Vickie Orr

Personal information
- Born: February 25, 1967 (age 59) Hartselle, Alabama, U.S.
- Listed height: 6 ft 3 in (1.91 m)

Career information
- College: Auburn (1985–1989)

Career highlights
- 3× Kodak All-American (1987–1989); 2× All-American – USBWA (1988, 1989); SEC Player of the Year (1988); 2× First-team All-SEC (1988, 1989); SEC Tournament MVP (1987); 2× All-SEC (1986, 1987); Co-SEC Freshman of the Year (1986);

= Vickie Orr =

American basketball player

Victoria Elaine Orr (born February 25, 1967) is an American former women's basketball player. She was a member of the United States women's national basketball team during the late 1980s and the early 1990s, collecting two medals during her international career. Born in Hartselle, Alabama, Orr played college basketball for Auburn University. In May 2013, she was inducted into the Alabama Sports Hall of Fame.

==Auburn statistics==
Source

| Year | Team | GP | Points | FG% | 3P% | FT% | RPG | APG | SPG | BPG | PPG |
|---|---|---|---|---|---|---|---|---|---|---|---|
| 1985-86 | Auburn | 30 | 395 | 55.5% | -- | 66.3% | 7.8 | 0.5 | 1.3 | 1.1 | 13.2 |
| 1986-87 | Auburn | 33 | 550 | 60.4% | -- | 65.6% | 7.6 | 0.4 | 1.2 | 1.7 | 16.7 |
| 1987-88 | Auburn | 35 | 565 | 53.8% | 0.0% | 76.7% | 6.8 | 0.8 | 1.2 | 1.3 | 16.1 |
| 1988-89 | Auburn | 33 | 525 | 56.7% | 0.0% | 74.8% | 8.6 | 0.4 | 1.3 | 1.7 | 15.9 |
| TOTAL | Auburn | 131 | 2035 | 56.5% | 0.0% | 70.9% | 7.7 | 0.5 | 1.3 | 1.5 | 15.5 |

==USA Basketball==
Orr was named to the first USA Basketball Women's Junior National Team (now called the U19 team). The team participated in the inaugural Junior World Championship, held in Colorado Springs, Colorado, in August 1985. The team won four games and lost two, ending up in fifth place. Orr averaged 3.8 points per game.
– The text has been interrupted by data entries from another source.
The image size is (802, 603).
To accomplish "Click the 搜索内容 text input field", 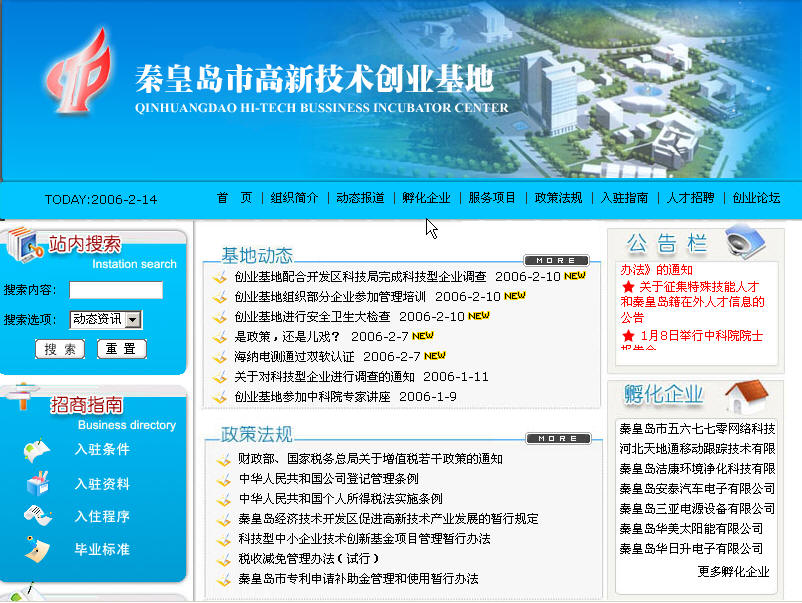I will [116, 290].
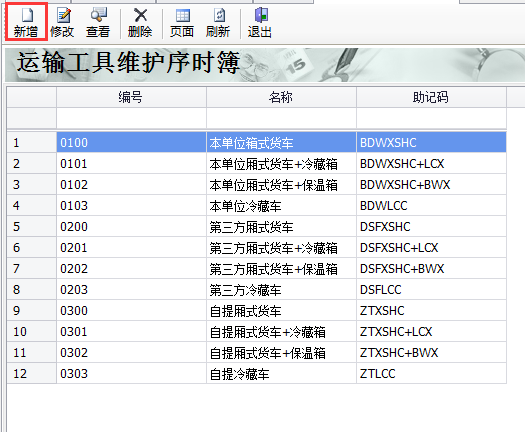The width and height of the screenshot is (525, 432).
Task: Click the 新增 (Add) toolbar icon
Action: pos(26,22)
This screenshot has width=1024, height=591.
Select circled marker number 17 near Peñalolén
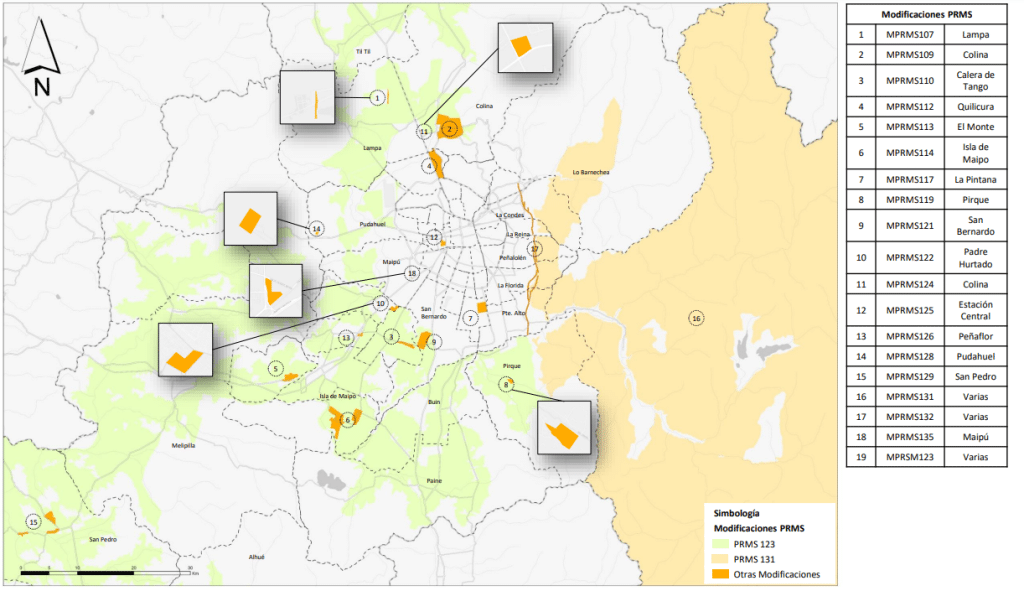(x=535, y=249)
Orr was selected to be a member of the team representing the US at the 1987 World University Games held in Zagreb, Yugoslavia. However, Orr was unable to play as she had to have her appendix removed in Yugoslavia. The USA team won four of the five contests. In the opening game against Poland, Gordon was the leading scorer for the US with 18 points. After winning their next game against Finland, the USA faced the host team Yugoslavia. The game went to overtime, but Yugoslavia prevailed, 93–89. The USA faced China in the next game. They won 84–83, but they needed to win by at least five points to remain in medal contention. They won the final game against Canada to secure fifth place.
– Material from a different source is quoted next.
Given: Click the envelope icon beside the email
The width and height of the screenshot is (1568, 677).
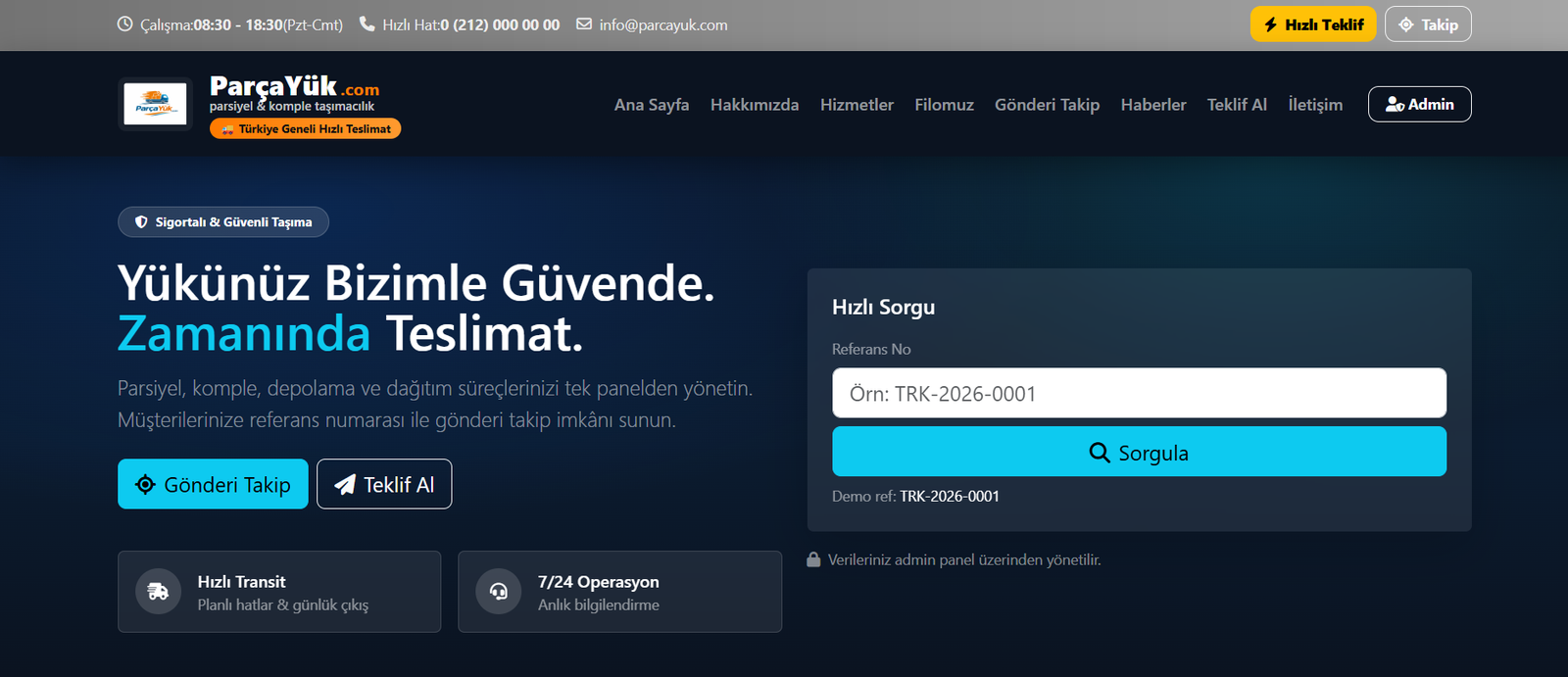Looking at the screenshot, I should 584,24.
Orr was a member of the USA National team at the 1990 World Championships, held in Kuala Lumpur, Malaysia. The team won their opening round games fairly easily, with the closest of the first three games a 27-point victory over Czechoslovakia. Then they faced Cuba, a team that had beaten the US in exhibition matches only a few weeks earlier. The USA team was losing at halftime, but came back to win 87–78. The USA team found itself behind at halftime to Canada in their next game, but came back to win easily 95–70. After an easy match against Bulgaria, the USA team faced Czechoslovakia again, end achieved an almost identical result, winning 87–59. In the title match, the USA team won the gold medal with a score of 88–78. Orr averaged 7.9 points per game and had nine blocks over the course of the event, second highest on the team.

==Personal life==
Orr is the mother of Auburn men's basketball player Austin Wiley.